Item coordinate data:
□ □ □ □ □ □ □

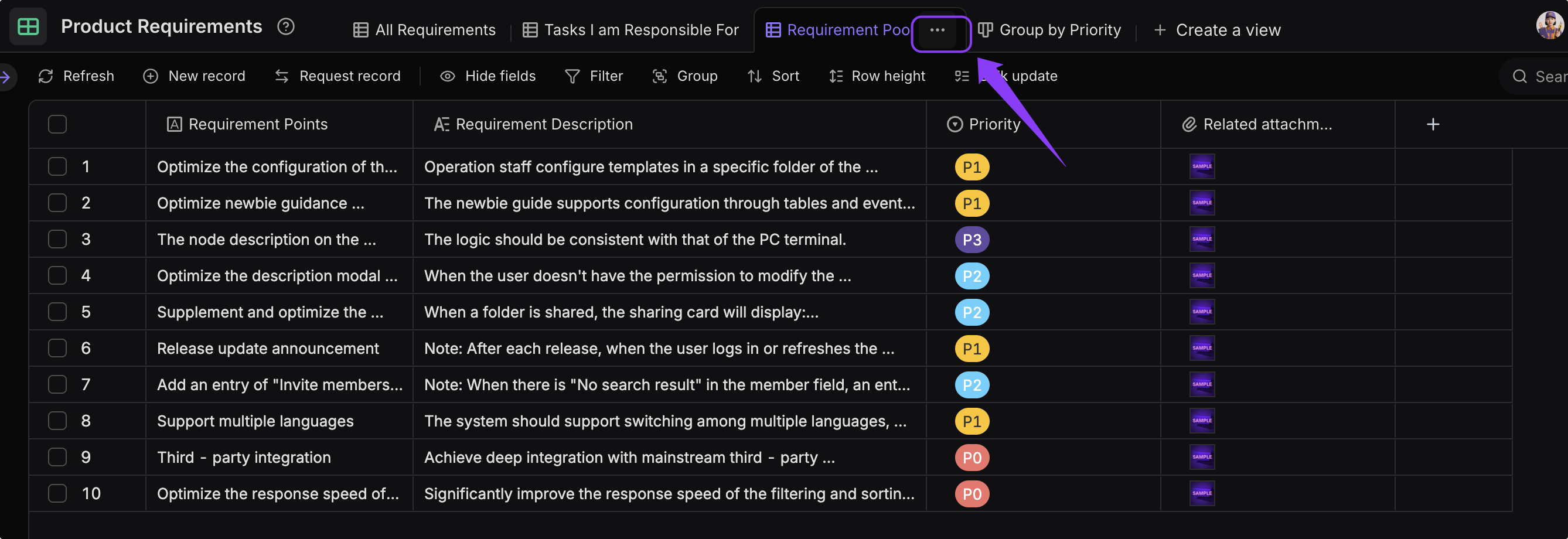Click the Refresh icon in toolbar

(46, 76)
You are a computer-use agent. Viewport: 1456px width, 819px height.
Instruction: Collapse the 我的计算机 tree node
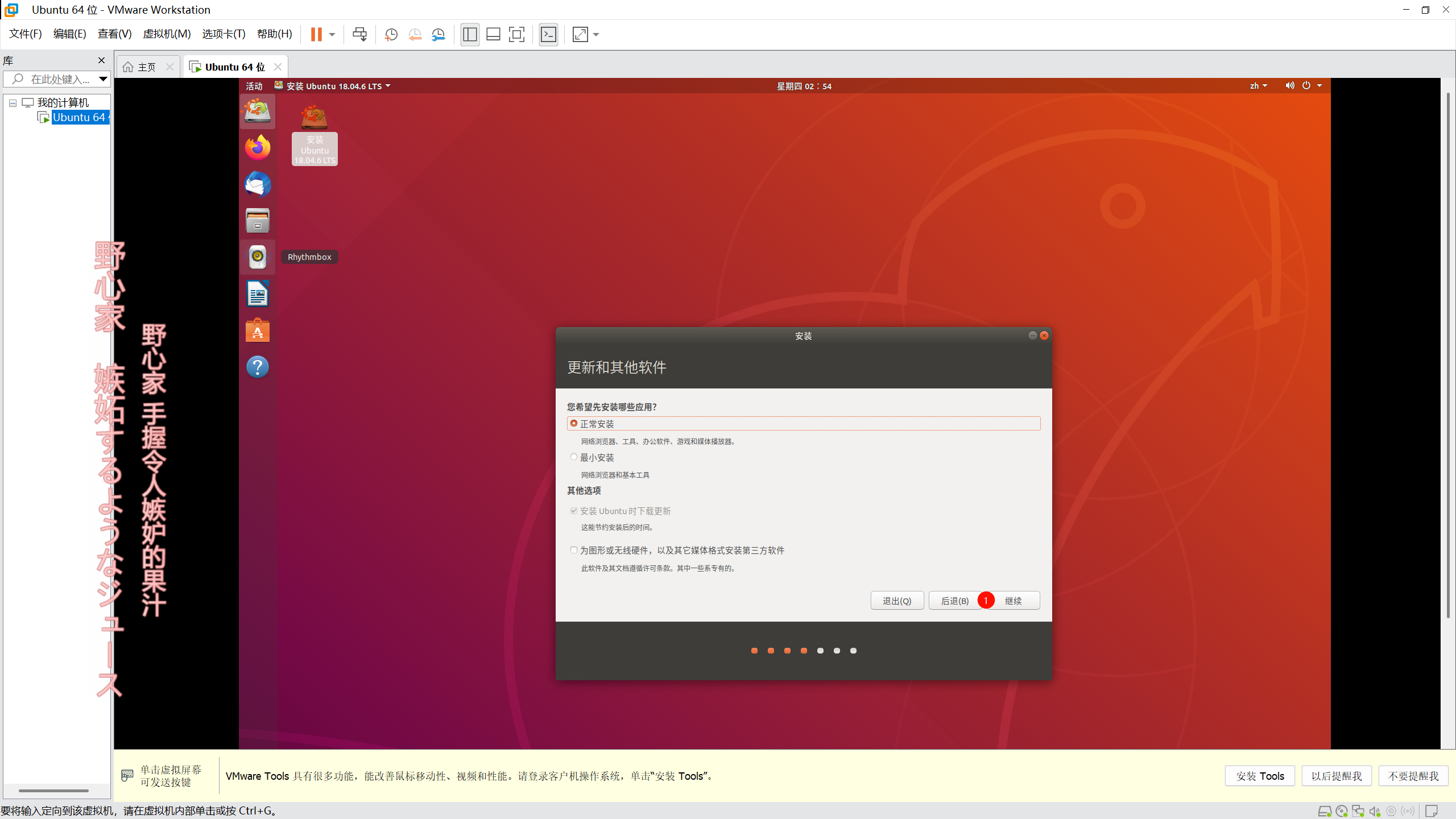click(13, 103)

□ □ □ □ □ □ □

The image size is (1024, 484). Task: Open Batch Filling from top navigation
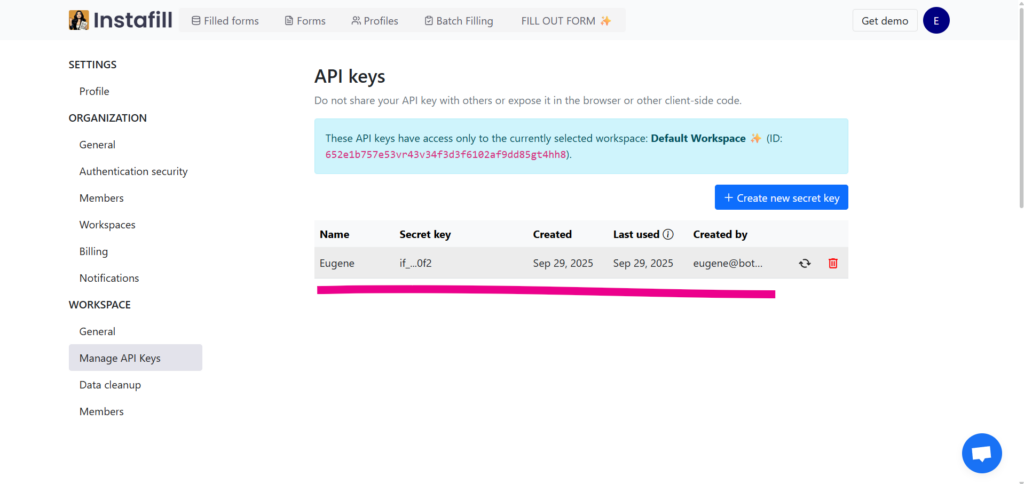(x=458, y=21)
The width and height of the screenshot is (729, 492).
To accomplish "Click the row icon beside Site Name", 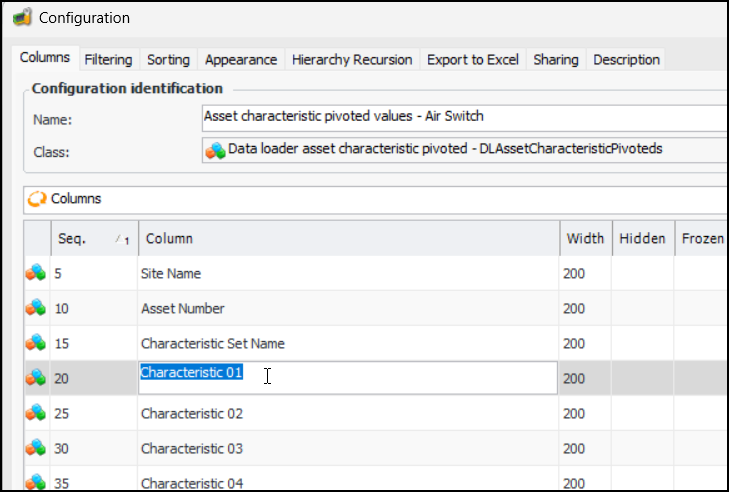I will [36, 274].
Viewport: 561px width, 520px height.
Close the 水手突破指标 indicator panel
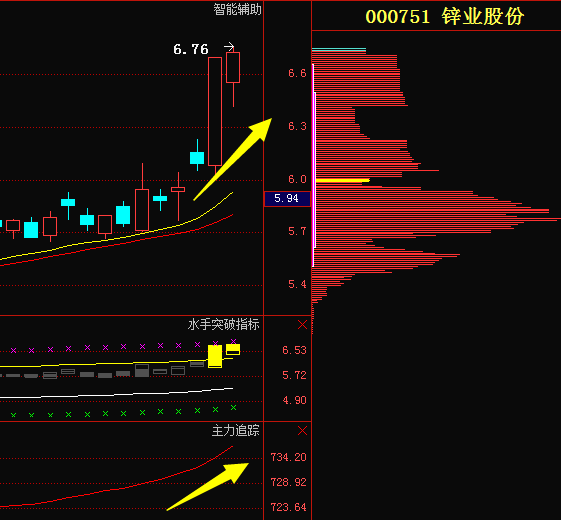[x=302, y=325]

□ □ □ □ □ □ □

> _WRITTEN TASK_:
Copy the entries above verbatim, everything from the line containing "Click the Refresh icon in toolbar" down to the line containing "click(13, 103)", both of those lines included. Omit the pictures from your answer.

> _OUTPUT BELOW_:
Click the Refresh icon in toolbar

(46, 76)
You are a computer-use agent. Viewport: 1456px width, 819px height.
Instruction: Collapse the 我的计算机 tree node
click(13, 103)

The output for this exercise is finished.